*What to produce*:
Exactly the lines starting at the line containing "You are a computer-use" and ending at the line containing "Instruction: Click the" are to be written out from the listing below, both included.

*Task input*:
■ ■ ■ ■ ■ ■ ■

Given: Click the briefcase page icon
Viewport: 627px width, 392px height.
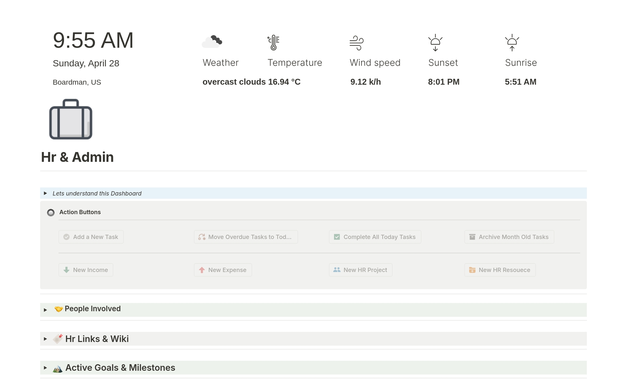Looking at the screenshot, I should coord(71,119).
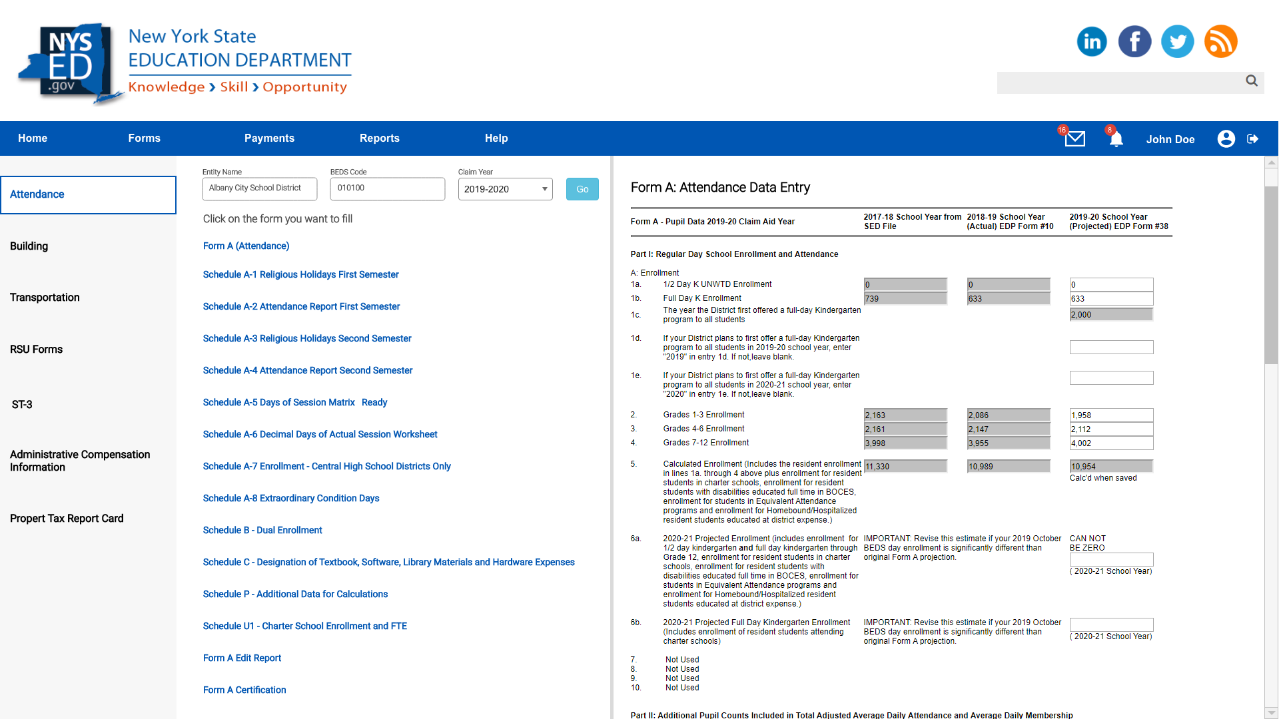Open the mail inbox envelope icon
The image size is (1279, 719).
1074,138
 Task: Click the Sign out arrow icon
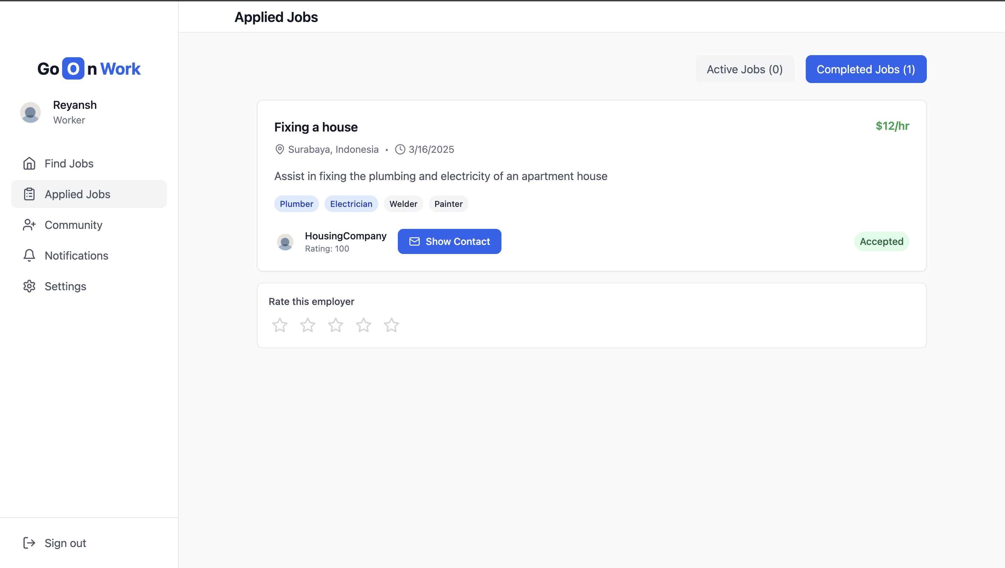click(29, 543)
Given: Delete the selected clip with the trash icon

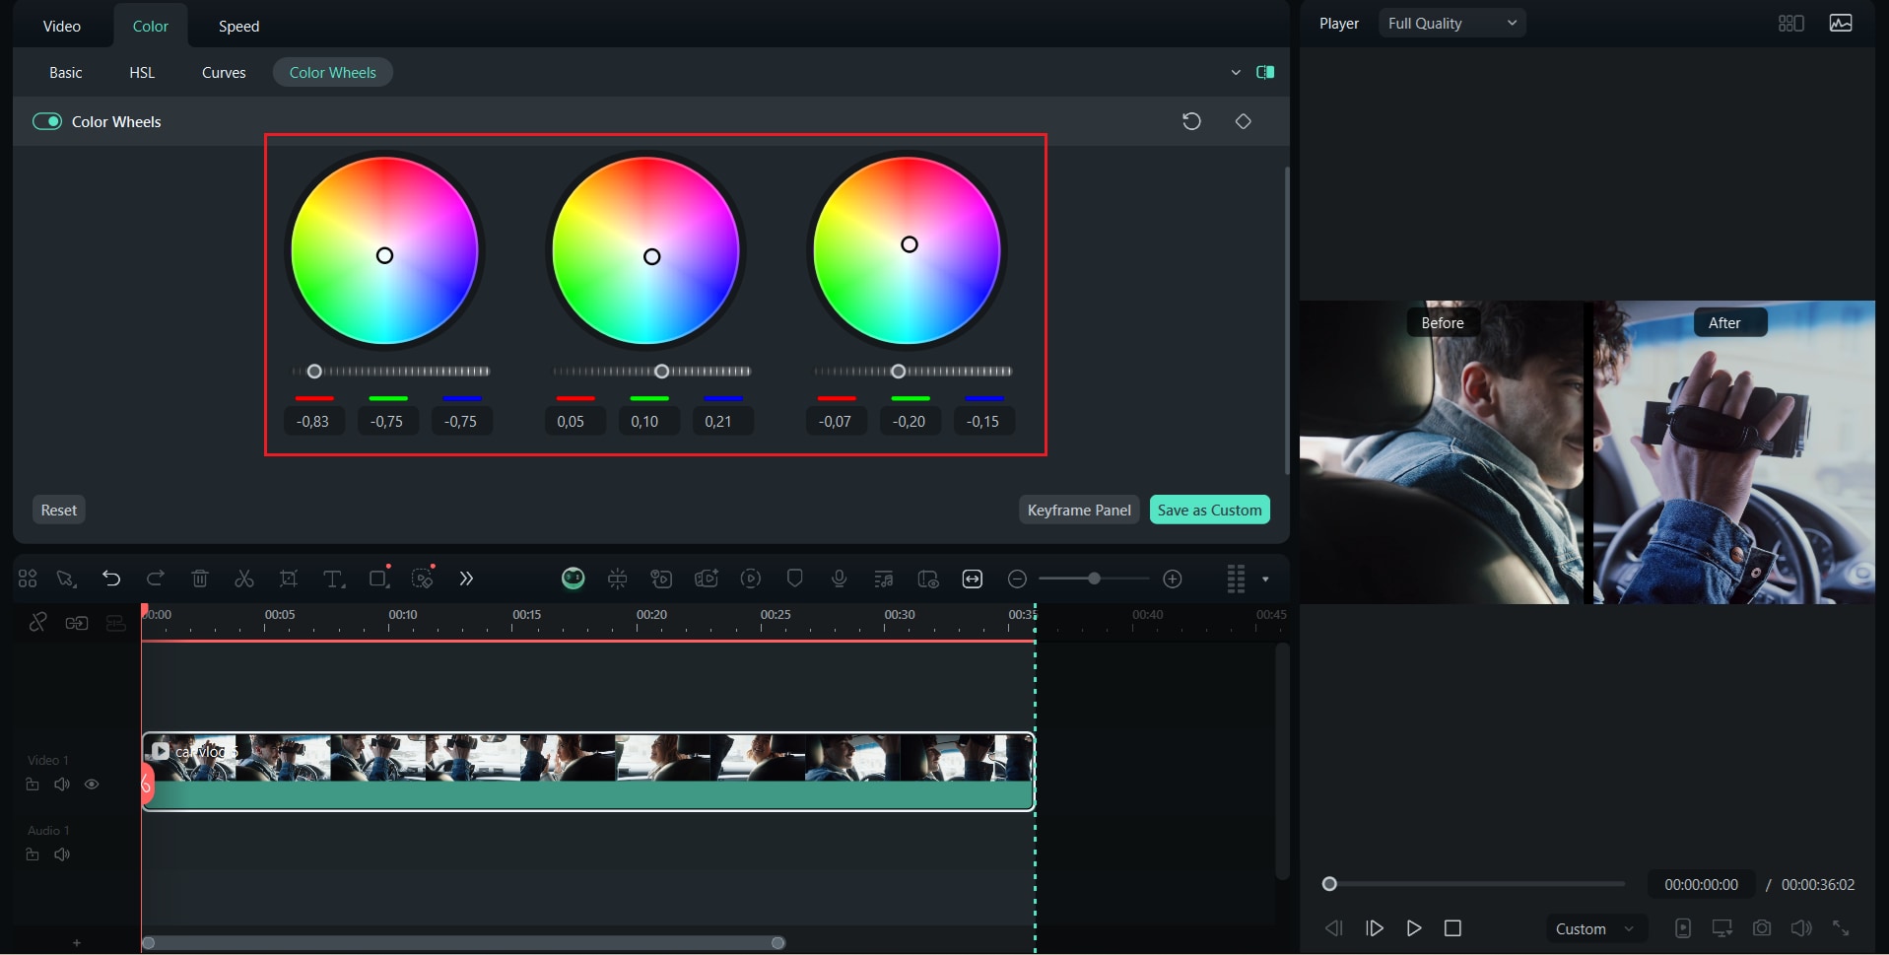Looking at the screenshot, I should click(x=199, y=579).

■ ■ ■ ■ ■ ■ ■

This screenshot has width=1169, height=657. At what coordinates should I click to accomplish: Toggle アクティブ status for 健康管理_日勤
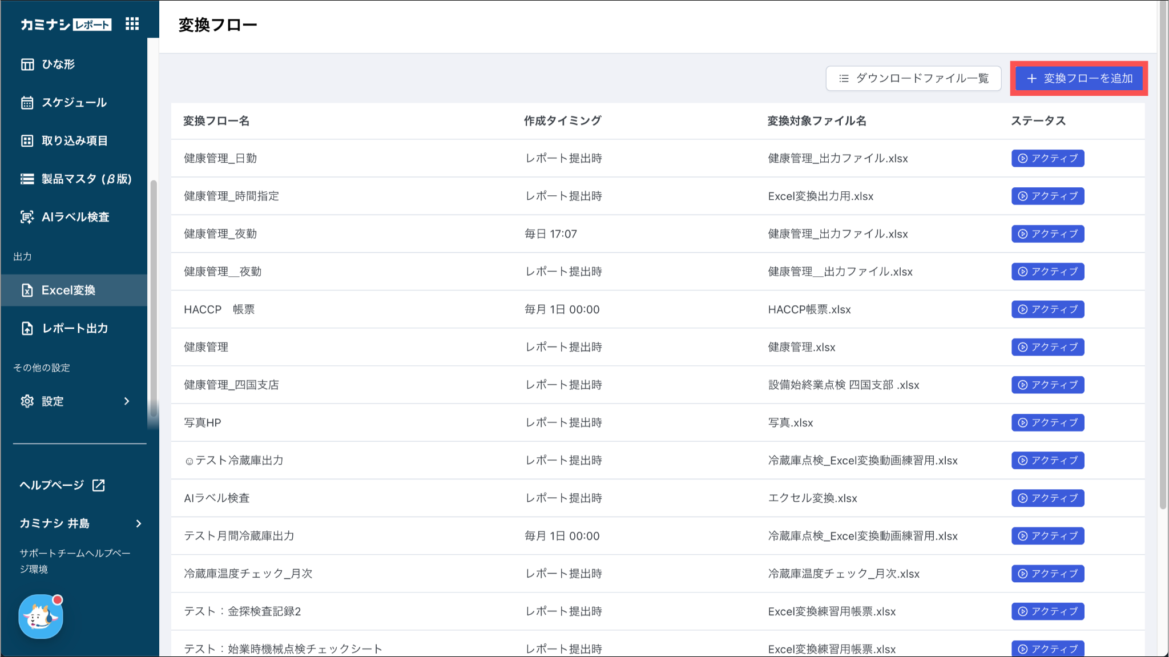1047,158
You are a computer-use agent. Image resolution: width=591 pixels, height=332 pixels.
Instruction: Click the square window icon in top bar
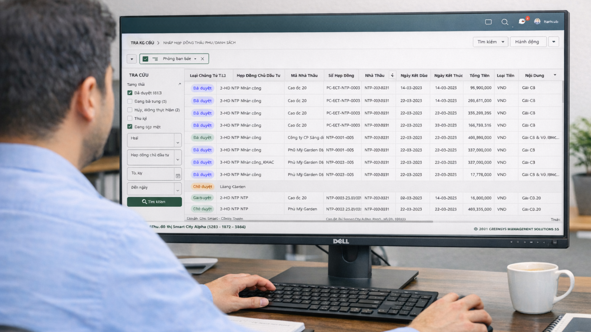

■ ■ ■ ■ ■ ■ ■

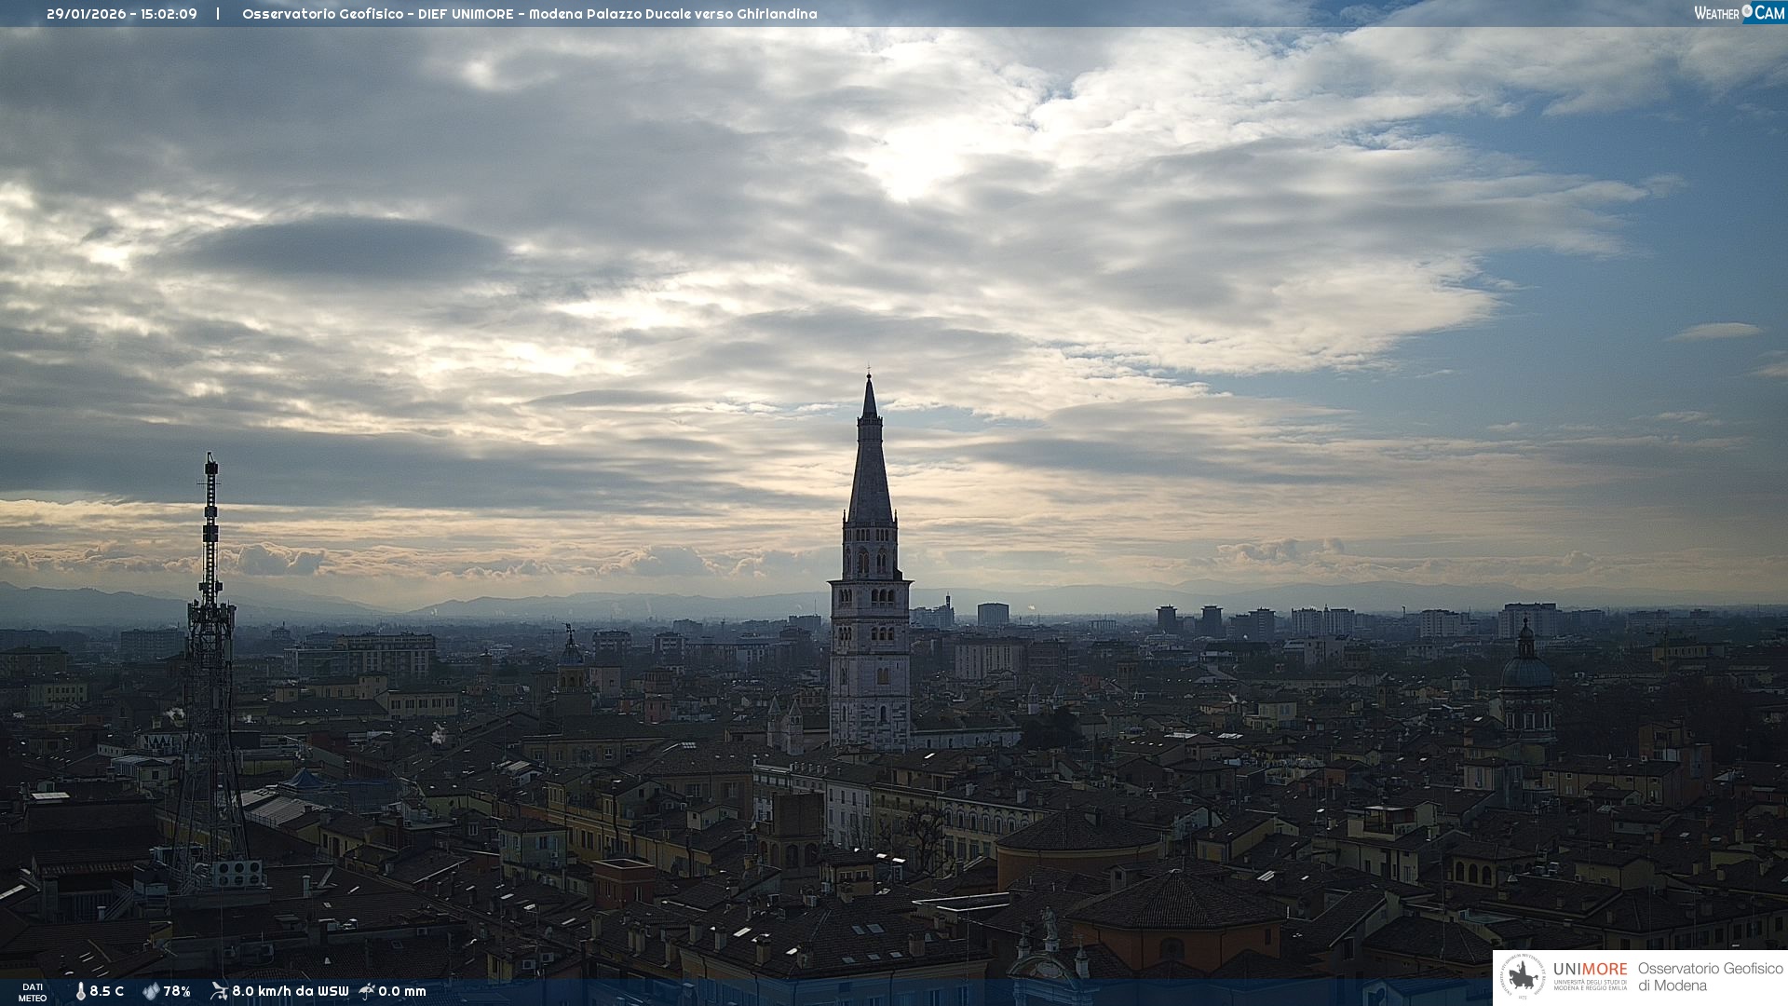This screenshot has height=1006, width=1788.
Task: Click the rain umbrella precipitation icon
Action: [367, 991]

■ ■ ■ ■ ■ ■ ■

*Final answer*:
You are a computer-use agent. Image resolution: width=591 pixels, height=332 pixels.
Instruction: Click the square window icon in top bar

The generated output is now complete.